Photograph courtesy of Scala/Art Resource, N.Y.

Most of the biblical account of Moses’ life deals with his role as a public leader appointed by God, but Sandro Botticelli’s 15th-century fresco, painted on a side wall of the Sistine Chapel, depicts the more personal events from the first chapters of his life (Exodus 2:1–4:20).

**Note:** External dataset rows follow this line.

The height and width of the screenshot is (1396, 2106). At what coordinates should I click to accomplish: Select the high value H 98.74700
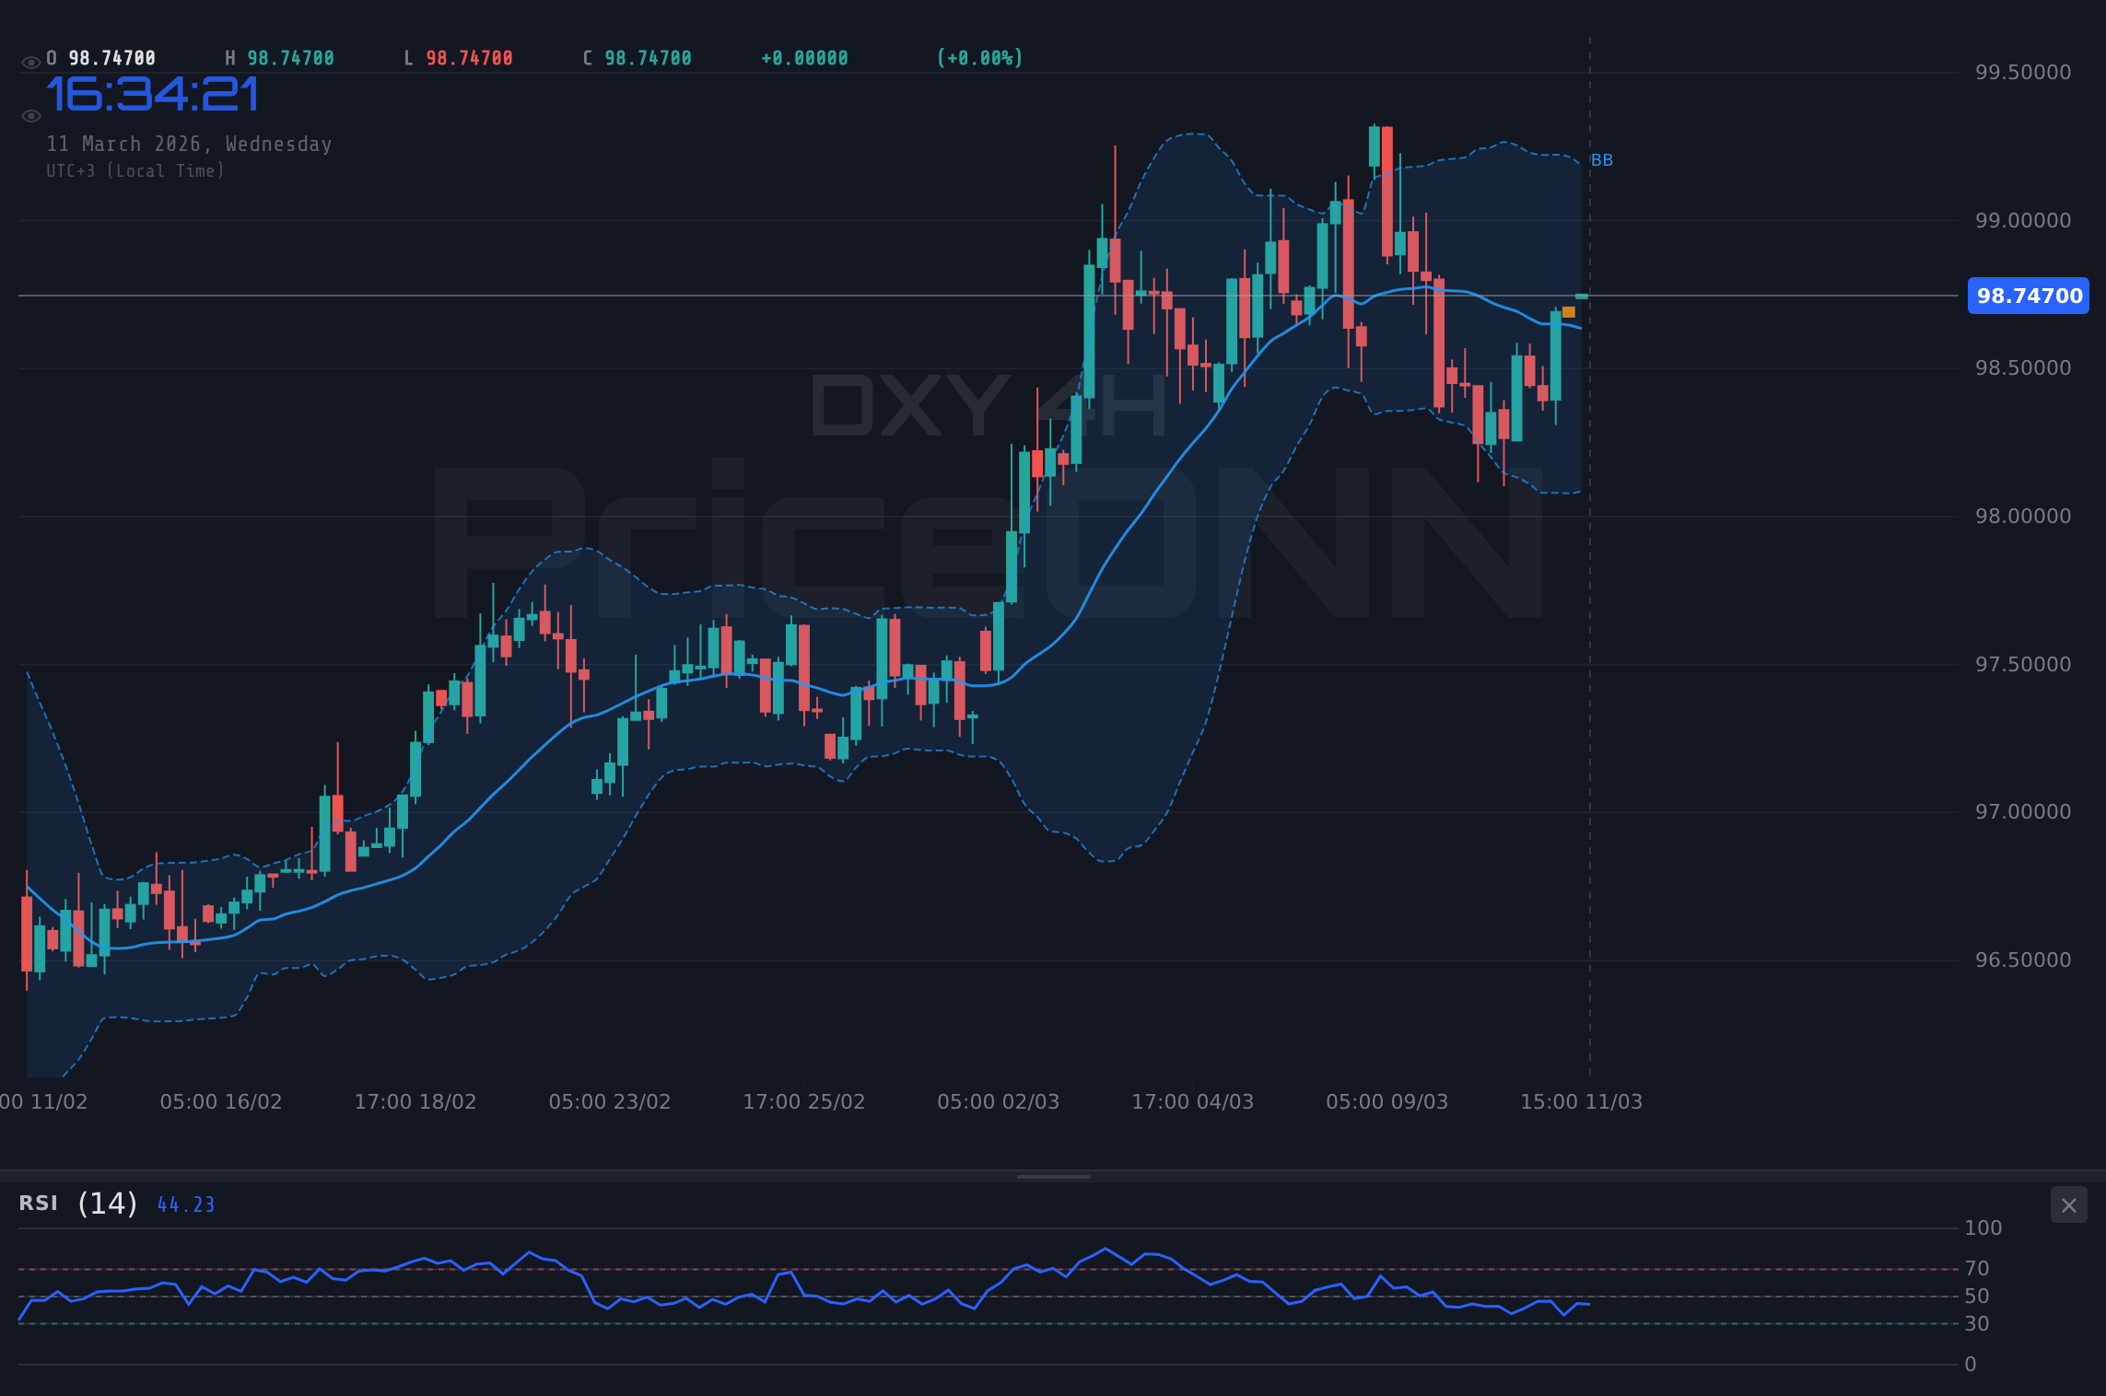pyautogui.click(x=281, y=56)
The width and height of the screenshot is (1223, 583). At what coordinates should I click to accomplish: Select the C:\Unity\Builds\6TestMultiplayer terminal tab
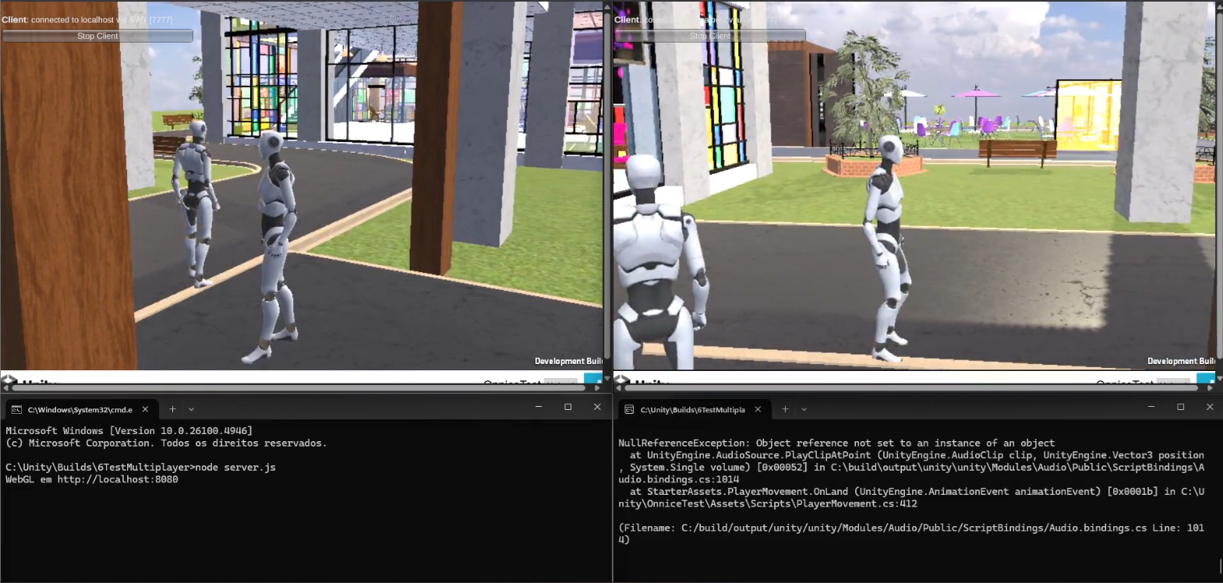[x=691, y=409]
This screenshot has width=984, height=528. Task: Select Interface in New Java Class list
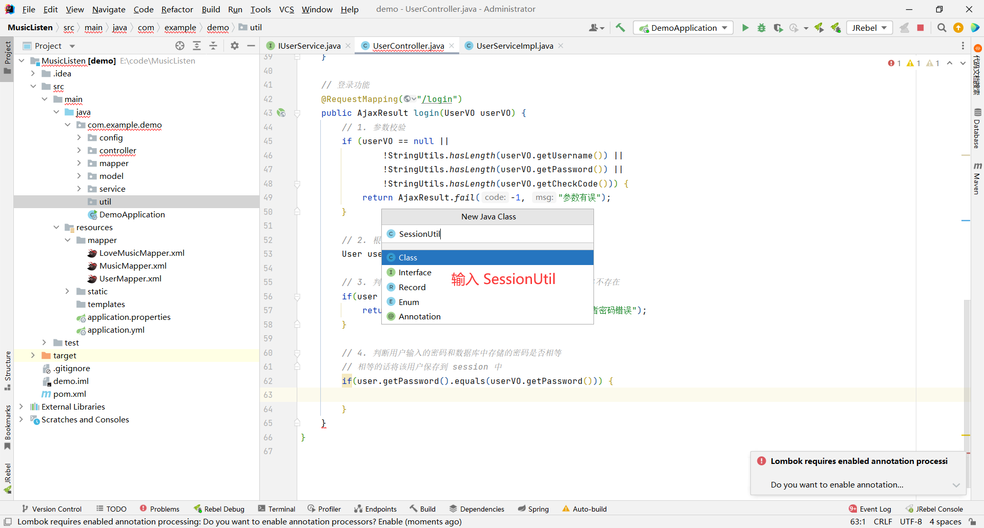coord(415,272)
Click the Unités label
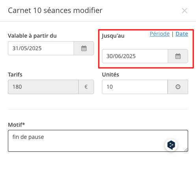 (111, 75)
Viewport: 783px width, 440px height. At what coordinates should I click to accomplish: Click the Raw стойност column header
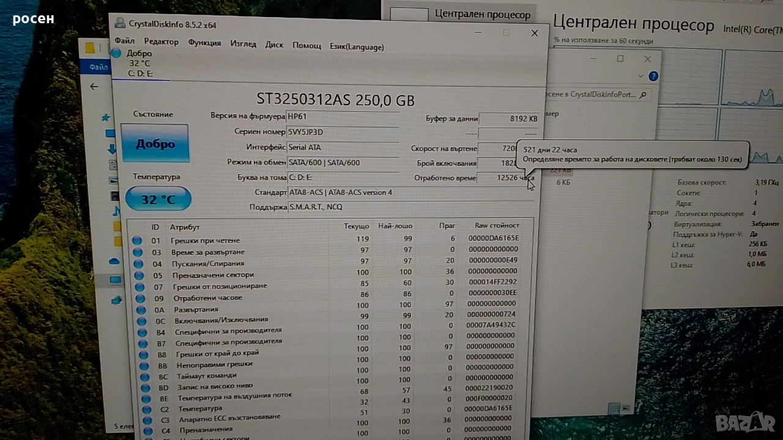496,226
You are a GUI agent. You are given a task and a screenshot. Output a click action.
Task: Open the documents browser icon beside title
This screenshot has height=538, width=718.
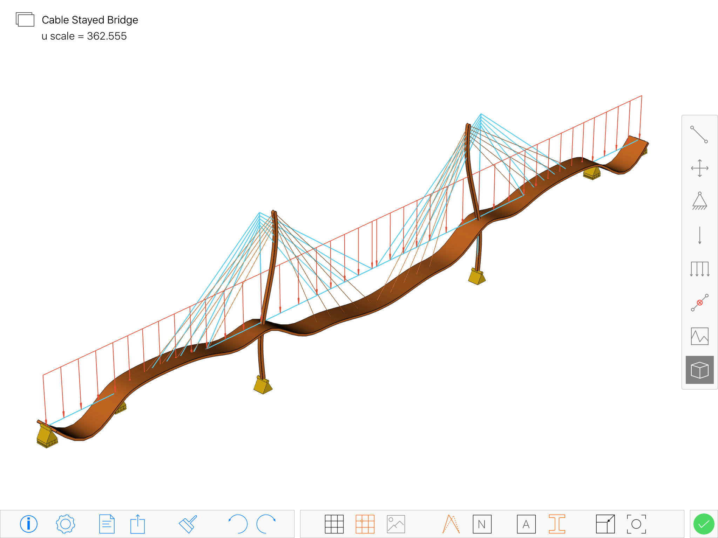click(x=25, y=20)
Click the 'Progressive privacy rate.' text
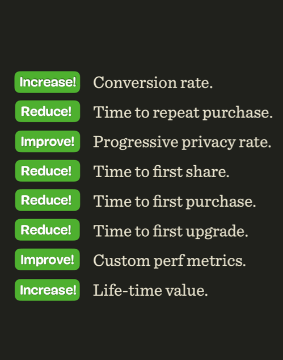Viewport: 283px width, 360px height. pos(182,143)
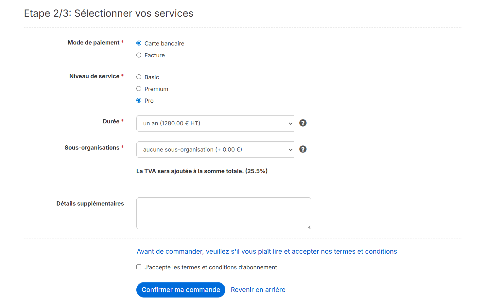Click the Mode de paiement label

click(x=93, y=43)
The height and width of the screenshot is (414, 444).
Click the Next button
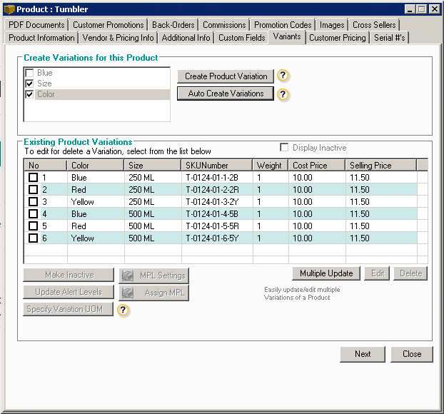tap(363, 354)
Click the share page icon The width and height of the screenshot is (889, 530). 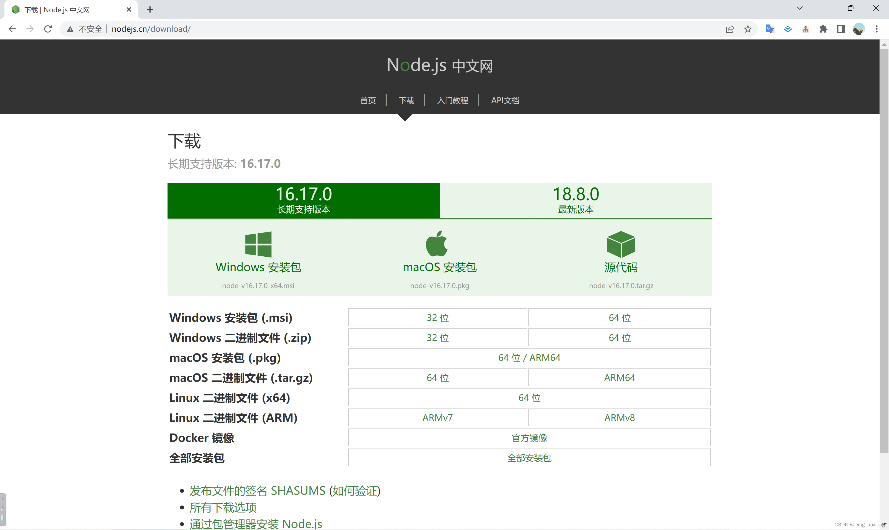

Moses appears seven times and is clearly identifiable by his bright gold clothes and dark green cloak. At the far right, two figures watch as Moses attacks the Egyptian taskmaster; perhaps they are the spies who will report the deed to Pharaoh. Above this scene, Moses can be seen fleeing to Midian, where (at bottom center) he encounters Zipporah and her sisters at the well. He sends away the troublemaking shepherds (center) who had been bothering the young women and waters the girls’ sheep. Moses’ first encounter with God, at the burning bush, is depicted in two episodes at upper left. The right-hand scene shows him removing his shoes because he stands on holy ground; just to the left, Moses kneels before God as he emerges from the flames. On the far left, Moses takes his family—his two sons and his wife Zipporah, in the blue dress—with him as he returns to Egypt, at last prepared to follow God’s command and free the Hebrew slaves.